Aujourd'hui, plusieurs pistes sont avancées pour résoudre le déséquilibre des régimes sans réduire le niveau de protection sociale.

L'augmentation des prélèvements obligatoires, immédiate ou différée, en constitue la première.

La deuxième consiste à procéder en quelque sorte comme l'État à son échelle, c'est-à-dire à transférer hors de son périmètre une partie de son « chiffre d'affaires ». Dans le cas des administrations de sécurité sociale, il pourrait s'agir de placer dans le secteur concurrentiel une fraction plus importante de la gestion de certains risques, ce qui pose à la fois la question de la responsabilité de l'assuré, invité à compléter par lui-même la réduction de la couverture collective, et celle de la qualité de la gestion et du rapport qualité-prix offert par les administrations sociales et par les organismes privés en matière de protection sociale.

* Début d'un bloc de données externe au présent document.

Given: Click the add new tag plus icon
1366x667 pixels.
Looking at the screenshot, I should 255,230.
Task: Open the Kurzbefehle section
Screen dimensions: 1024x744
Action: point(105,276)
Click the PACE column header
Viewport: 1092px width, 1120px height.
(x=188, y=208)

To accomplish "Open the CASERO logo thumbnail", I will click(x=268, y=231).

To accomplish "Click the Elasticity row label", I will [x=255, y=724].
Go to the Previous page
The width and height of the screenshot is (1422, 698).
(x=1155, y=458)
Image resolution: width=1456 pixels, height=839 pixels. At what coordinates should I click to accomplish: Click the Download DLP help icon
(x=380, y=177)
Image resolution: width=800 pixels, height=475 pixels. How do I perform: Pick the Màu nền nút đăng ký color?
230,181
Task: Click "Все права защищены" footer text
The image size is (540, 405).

Historiquement, les pouvoirs publics ont plutôt eu recours à la première solution. En effet, et à titre d'exemple, le taux de remboursement des soins s'est amélioré en trente ans et les prestations sont prises en charge en moyenne, à plus de 85 % par les régimes de base ou complémentaires obligatoires.

Cette préférence pour le prélèvement obligatoire a été rendue possible, au cours des années 1990, par une modification de la structure du financement de la sécurité sociale, en élargissant l'assiette, et par le recours à l'endettement. Mais cette stratégie trouve aujourd'hui ses limites et ne permet plus d'exclure tout uniment le réexamen du périmètre des dépenses sociales, au regard de l'évolution de leur financement.

Dans le cadre de cette étude consacrée à l'évolution des prélèvements sociaux, votre rapporteur ne pouvait pas éluder cette question. Il ne peut davantage la trancher.

* 1 Léon Bloy, exégèse des lieux communs.

* 2 Etablie par le Gouvernement en application de l'article 52 de la loi organique du 1 er août 2001.

* 3 Cf. infra p. 32.

* 4 Rapporteur du projet de loi de financement de la sécurité sociale pour les équilibres financiers, cf. La Tribune, 27 octobre 2003.

* 5 CNAM, CANAM, Exploitant.

* 6 Alain Coulomb, sur la médicalisation de l'ONDAM.